Should we report residents’ illnesses to other residents?
There are no statutes that require community associations to report residents’ illnesses to other residents. On the other hand, associations may not simply ignore the public health risk created by residents who have a communicable disease such as COVID-19. Although HIPPA laws regarding patient privacy do not apply to community associations, associations are obligated to respect the privacy of their residents and so must balance the need to warn residents against individual privacy.
Residents’ identities should not be disclosed without their consent
Guidance for community associations is available from the Department of Housing and Urban Development’s guidelines for multiple housing. HUD advises that housing providers may give notification of positive COVID-19 cases to other residents without giving the name, address or other personal identification of the ill person. Mere possible exposure to a person who may have contacted an ill person does not any warrant notification. If an association becomes aware of a particular resident who is ill, residents may be warned that a case of the illness has been reported and advised to undertake protective measures for themselves:
- If you don’t need to go out, don’t; and if you do go out, stay at least 6 feet from others.
If you are sick, stay home from work or school.
- Avoid close contact with those who are already sick.
- Cover your nose and mouth when coughing or sneezing with a tissue or the crook of your arm.
- Wash your hands often with soap and water.
- Avoid touching eyes, nose, or mouth.
The association also should discourage residents from spreading rumors or guesswork on social media about who is ill or where the disease has spread. If management or the board is informed by a resident that a resident or vendor has contracted the disease, the association may determine from the resident or vendor if he or she will be quarantining in the residence or elsewhere and may encourage the resident or vendor to self-report to the local health department. In addition, the resident or vendor may be asked if he or she authorizes disclosure of the illness and his/her identity to the community, so that people who have had contact with the resident or vendor may take appropriate protective measures. Any such authorization must be in writing.

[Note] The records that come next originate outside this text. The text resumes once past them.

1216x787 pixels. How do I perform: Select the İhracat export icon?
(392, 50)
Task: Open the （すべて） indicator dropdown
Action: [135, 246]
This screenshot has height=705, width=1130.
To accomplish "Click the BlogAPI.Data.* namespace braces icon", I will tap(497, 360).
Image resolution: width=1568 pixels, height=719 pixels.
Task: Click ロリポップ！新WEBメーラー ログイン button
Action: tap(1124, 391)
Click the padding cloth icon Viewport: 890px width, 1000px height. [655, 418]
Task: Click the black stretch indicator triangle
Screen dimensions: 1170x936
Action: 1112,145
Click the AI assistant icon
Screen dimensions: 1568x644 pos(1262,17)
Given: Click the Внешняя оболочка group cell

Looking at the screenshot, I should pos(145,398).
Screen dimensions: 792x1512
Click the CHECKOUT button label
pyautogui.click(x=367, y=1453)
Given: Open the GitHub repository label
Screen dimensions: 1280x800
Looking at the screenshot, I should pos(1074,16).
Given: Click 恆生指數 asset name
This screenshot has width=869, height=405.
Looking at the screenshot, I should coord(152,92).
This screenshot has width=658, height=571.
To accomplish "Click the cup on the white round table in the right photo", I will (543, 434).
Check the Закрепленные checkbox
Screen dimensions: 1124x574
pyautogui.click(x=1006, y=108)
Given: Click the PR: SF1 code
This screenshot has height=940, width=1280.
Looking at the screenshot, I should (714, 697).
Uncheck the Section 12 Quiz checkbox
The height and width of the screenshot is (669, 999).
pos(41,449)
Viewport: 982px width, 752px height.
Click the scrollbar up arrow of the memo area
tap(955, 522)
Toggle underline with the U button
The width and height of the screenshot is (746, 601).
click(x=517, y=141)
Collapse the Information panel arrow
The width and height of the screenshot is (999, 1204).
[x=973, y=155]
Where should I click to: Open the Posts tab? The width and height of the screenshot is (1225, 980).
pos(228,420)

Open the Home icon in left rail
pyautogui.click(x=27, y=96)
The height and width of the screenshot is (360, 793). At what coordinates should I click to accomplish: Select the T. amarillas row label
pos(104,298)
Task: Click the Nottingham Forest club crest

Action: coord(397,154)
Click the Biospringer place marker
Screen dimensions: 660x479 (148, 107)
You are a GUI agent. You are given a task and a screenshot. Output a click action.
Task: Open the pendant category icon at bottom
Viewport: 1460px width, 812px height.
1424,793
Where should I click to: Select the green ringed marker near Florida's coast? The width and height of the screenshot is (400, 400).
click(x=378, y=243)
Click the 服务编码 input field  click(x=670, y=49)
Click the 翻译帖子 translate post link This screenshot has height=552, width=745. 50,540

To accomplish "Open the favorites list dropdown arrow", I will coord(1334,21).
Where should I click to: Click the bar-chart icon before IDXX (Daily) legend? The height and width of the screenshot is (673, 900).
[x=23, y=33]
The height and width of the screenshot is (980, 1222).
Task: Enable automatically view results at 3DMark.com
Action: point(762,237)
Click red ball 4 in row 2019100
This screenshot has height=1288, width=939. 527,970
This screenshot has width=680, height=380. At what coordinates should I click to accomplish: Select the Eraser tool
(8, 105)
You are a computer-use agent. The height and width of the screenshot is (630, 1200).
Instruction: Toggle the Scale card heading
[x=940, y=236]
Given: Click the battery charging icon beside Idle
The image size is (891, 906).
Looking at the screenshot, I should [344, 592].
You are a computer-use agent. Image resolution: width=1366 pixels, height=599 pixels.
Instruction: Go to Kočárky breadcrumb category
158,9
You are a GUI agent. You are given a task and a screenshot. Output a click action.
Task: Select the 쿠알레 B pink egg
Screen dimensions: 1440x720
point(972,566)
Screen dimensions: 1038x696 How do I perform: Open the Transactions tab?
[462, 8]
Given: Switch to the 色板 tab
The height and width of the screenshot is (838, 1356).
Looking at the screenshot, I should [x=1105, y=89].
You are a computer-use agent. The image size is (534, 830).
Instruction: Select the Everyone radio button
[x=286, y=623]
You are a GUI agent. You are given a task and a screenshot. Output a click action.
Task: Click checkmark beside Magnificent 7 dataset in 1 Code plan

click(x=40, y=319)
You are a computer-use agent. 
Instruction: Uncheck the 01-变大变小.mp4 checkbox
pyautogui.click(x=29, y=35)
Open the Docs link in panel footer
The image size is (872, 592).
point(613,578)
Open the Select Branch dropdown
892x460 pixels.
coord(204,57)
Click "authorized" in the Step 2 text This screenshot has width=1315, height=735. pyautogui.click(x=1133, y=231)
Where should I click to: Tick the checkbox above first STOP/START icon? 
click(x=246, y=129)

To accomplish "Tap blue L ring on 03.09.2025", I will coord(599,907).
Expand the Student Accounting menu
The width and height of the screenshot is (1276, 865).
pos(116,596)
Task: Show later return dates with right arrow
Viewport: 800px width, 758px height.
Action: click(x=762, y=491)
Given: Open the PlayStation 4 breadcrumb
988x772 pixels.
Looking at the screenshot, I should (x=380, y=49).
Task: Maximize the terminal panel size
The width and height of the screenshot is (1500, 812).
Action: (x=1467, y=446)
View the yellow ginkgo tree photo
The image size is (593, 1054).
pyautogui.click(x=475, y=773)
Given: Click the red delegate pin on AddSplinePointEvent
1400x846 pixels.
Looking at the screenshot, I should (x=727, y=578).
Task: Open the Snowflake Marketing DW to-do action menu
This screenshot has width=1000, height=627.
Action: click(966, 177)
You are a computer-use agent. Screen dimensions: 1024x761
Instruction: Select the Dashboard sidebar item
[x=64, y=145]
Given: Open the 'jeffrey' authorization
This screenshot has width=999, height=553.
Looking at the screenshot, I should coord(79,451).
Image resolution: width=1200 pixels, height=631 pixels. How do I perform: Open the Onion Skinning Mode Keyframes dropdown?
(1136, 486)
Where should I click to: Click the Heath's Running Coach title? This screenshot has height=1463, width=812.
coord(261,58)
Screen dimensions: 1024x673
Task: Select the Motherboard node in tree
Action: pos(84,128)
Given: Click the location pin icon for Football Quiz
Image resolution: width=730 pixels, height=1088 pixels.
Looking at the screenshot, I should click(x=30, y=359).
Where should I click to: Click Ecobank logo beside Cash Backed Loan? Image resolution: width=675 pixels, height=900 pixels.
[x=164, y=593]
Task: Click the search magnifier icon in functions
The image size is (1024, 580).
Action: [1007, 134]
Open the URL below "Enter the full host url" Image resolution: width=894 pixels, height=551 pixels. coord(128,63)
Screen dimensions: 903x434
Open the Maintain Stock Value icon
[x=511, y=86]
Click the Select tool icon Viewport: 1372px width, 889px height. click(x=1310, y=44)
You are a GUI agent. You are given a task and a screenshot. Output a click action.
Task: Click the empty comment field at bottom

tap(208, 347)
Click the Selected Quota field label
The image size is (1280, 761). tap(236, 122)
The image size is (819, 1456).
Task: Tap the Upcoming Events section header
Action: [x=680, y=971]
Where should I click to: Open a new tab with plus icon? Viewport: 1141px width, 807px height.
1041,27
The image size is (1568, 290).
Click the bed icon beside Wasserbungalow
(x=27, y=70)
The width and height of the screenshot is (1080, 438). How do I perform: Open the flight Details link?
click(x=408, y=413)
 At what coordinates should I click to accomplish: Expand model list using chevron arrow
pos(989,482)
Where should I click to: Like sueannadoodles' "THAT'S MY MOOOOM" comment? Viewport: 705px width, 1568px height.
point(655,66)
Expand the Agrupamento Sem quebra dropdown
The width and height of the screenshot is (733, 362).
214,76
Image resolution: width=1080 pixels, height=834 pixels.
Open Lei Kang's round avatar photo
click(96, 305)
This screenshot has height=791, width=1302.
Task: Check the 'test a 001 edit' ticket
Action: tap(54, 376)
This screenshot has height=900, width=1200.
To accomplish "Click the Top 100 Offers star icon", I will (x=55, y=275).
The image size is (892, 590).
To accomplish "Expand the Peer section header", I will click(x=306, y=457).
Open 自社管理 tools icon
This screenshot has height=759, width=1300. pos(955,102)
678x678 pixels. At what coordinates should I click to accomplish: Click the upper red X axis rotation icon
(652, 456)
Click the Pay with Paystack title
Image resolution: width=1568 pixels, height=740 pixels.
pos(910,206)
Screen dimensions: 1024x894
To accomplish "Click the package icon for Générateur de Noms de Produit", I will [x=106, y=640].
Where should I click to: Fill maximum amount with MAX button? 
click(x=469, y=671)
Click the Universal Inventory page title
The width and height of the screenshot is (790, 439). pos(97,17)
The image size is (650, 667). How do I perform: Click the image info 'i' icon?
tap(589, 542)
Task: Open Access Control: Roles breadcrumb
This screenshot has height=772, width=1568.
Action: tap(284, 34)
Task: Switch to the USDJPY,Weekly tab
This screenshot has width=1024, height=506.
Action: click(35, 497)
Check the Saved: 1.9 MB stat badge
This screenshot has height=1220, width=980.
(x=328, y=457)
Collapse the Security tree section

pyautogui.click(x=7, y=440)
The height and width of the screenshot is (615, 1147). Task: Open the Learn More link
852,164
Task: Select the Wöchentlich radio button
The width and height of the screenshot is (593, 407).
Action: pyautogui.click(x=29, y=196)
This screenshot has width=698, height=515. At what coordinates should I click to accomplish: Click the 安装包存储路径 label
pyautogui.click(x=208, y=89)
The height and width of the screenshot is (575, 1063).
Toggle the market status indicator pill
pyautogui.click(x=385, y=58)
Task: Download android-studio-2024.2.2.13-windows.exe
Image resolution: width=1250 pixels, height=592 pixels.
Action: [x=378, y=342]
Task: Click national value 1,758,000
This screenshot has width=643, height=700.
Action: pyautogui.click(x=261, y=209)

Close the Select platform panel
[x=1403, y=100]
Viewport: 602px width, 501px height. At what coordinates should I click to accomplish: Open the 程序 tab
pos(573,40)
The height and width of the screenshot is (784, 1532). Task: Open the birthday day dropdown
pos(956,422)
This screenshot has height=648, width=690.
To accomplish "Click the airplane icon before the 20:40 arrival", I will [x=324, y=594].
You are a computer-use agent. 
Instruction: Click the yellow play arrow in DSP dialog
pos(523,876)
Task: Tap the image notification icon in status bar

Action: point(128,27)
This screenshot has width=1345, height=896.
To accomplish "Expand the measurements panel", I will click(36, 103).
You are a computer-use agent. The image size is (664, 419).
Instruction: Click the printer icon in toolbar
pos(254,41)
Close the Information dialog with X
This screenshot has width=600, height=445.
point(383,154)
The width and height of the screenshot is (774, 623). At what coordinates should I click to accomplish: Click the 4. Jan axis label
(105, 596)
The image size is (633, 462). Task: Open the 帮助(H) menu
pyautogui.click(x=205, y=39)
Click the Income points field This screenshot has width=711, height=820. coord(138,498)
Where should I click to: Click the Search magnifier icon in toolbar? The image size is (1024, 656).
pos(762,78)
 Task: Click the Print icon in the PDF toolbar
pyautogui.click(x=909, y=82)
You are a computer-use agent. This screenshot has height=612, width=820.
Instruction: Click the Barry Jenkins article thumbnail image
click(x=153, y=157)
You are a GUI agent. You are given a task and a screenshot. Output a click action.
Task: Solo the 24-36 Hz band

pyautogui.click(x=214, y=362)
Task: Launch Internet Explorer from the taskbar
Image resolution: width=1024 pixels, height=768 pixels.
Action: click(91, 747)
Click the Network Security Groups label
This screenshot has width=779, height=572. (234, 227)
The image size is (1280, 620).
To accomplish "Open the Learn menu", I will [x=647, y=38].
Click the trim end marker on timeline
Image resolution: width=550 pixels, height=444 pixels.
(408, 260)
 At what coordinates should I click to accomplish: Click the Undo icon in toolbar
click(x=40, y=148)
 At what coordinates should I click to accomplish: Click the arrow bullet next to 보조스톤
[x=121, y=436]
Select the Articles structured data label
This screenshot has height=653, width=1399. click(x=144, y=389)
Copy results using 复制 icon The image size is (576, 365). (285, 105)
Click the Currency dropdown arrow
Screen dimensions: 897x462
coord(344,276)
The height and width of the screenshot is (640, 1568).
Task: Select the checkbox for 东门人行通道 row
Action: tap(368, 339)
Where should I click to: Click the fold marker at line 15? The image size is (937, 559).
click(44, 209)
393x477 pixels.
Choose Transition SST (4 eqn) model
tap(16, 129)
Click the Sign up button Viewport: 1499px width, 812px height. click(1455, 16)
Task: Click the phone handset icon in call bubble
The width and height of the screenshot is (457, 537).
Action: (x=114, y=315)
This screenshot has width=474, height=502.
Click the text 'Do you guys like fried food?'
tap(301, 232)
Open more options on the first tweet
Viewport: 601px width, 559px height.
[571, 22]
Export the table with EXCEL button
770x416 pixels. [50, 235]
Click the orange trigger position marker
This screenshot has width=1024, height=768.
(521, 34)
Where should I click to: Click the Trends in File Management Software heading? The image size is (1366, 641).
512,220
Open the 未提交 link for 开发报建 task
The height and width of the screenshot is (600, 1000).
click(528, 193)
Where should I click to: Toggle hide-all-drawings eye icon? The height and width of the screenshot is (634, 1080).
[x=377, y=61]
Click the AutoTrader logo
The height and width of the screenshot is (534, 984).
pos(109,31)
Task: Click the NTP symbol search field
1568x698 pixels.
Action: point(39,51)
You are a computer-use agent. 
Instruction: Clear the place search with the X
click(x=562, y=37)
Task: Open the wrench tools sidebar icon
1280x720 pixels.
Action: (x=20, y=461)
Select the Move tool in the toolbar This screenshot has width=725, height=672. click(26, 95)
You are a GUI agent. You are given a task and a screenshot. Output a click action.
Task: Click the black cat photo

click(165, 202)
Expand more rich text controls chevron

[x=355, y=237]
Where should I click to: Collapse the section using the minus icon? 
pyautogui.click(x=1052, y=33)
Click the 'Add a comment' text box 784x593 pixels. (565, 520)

If the resident or vendor does not want personal disclosure, identifying information should not be disclosed. These same guidelines apply if the association becomes aware that a staff member or a vendor who services residents or has contact with them, rather than a resident, is ill with the virus. Also, whatever information the association provides should be limited to owners and residents of the development and any known vendors, contractors, staff members and guests who have had contact with the ill person.